A meshless hybrid boundary node method for solving top-down crack problems in pavements

摘要

Top-down crack is a type of cracking that rivals the severity and prevalence of reflective crack. It significantly reduces the pavement's quality service life. The initiation of these cracks has been explained by high-contact stresses induced under radial truck tires; however, due to the complex nature of the crack propagation in hot mixed asphalt (HMA) mixtures [1], the mechanisms for top-down cracking propagation have not been well explained.In this study, a combination of multi-domain hybrid boundary node method (Hybrid BNM) [2, 3] and fracture mechanics was employed to conduct physical representation and analysis of a pavement with a top-down crack. The Hybrid BNM, combining the moving least squares (MLS) [4] approximation and the modified variational principles, is a boundary-only, truly meshless method, which does not require a ‘boundary element mesh', either for the purpose of interpolation of the solution variables or for the integration of ‘energy'. In order to simulate the singularity of the stress on the tip of crack, enriched basis functions are used. In the enriched basis function method, the basis function must include important terms in the displacement field at the tip of a crack. To obtain the solution precisely, all terms in the displacement field at the tip of a crack should be included in the basis function.

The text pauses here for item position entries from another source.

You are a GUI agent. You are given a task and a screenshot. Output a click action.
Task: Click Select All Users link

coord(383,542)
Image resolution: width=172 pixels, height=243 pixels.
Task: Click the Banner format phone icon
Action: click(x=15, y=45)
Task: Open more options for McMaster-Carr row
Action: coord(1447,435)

For convenience, the local enriched basis function √r is used to expand the basis function [5]. Comparing with the complete enriched basis function, the local enriched basis function has greater computing speed, and can accurately simulate the stress field at the tip of a crack well with fewer nodes.Finally, the multi-domain Hybrid BNM is implemented in a comprehensive parametric study to explore the mechanisms of crack propagation in a given pavement structure. The factors, which influence the stress intensity factor (SIF) and the expansion path, e.g. horizontal load, thickness of asphalt concrete (AC) layer and base, AC layer and base modulus, are investigated through numerical results. It can be concluded that the Hybrid BNM, which has high convergence rates and high accuracy, is adapt to solve top-down crack problems.